L’organisation mondiale pour la défense des droits humains, Amnesty Internationale, a procédé, ce matin, au lancement de son rapport annuel. Une occasion saisie par le directeur général d’Amnesty pour l’Afrique, de féliciter l’État du Sénégal pour son non-retour à la peine de mort. Toutefois, le rapport, du jour, montre une augmentation du nombre de condamnation à mort à travers le continent africain.
« Nous saluons le courage politique de l’État du Sénégal qui, en dépit de cris d’Orphée de certaines personnes, a su gérer sa position. Comme il est bien indiqué dans la constitution sénégalaise, il est dit que la vie humaine est sacrée, et quelle est inviolable, donc le gouvernement l’a bien respecté », a salué le directeur général de Amnesty Internationale pour l’Afrique, Alioune Tine.
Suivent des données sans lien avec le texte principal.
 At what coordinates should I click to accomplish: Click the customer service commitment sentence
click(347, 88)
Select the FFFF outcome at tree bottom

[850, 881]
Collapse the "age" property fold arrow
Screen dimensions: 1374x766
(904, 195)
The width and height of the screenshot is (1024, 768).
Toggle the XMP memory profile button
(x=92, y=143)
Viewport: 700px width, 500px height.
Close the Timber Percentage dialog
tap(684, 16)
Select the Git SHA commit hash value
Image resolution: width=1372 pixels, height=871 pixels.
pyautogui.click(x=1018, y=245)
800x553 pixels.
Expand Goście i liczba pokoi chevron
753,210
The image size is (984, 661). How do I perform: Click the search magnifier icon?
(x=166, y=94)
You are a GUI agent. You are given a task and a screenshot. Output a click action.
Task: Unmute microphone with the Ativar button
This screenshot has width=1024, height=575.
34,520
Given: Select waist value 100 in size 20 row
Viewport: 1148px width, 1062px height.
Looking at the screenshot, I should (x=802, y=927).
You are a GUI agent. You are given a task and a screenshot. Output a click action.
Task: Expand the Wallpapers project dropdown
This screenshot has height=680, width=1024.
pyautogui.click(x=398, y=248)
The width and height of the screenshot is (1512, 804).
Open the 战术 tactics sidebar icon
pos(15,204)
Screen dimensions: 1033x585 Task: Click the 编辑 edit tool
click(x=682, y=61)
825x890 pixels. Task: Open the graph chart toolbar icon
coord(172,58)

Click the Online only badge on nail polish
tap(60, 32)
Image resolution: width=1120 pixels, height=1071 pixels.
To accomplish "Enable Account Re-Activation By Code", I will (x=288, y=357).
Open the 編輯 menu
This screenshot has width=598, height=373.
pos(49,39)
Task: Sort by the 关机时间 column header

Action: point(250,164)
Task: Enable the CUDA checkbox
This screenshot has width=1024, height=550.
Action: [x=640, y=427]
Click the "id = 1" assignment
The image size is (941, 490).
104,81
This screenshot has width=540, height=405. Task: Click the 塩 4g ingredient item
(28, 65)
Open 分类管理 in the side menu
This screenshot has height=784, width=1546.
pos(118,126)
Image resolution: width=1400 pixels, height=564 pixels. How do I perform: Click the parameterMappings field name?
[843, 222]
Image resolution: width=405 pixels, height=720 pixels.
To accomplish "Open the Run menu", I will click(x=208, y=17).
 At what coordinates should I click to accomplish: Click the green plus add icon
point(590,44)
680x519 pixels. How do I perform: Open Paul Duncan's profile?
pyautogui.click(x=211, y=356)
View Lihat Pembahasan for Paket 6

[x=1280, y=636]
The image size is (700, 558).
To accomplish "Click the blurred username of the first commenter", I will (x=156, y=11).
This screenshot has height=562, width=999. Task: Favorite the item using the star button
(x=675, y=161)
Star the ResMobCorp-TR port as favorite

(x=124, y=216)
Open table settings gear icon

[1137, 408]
Une situation qui reste à désirer quand il s’agit de faire un bilan au niveau continental. D’après le rapport, relaté par nos confrères de la Rfm, le nombre d’exécution a diminué, soit 22 personnes en 2016 contre 43 en 2015. Toutefois, le nombre de condamnation a augmenté de 443 en 2015 à 1086 en 2016. Le Nigeria prend la tête de ce sinistre classement. Une situation qui laisse croire que beaucoup de pays africains continuent de faire, ce que ladite organisation qualifie de violation des droits humains.
En outre, certains pays africains sont en train de mener des efforts allant dans le sens de l’abolition de la peine de mort, notamment le Bénin, la Guinée, le Tchad, mais, le phénomène persiste jusqu’à présent. Il faut noter que sur le plan international, le Chine tient toujours la tête du nombre de condamnés à mort.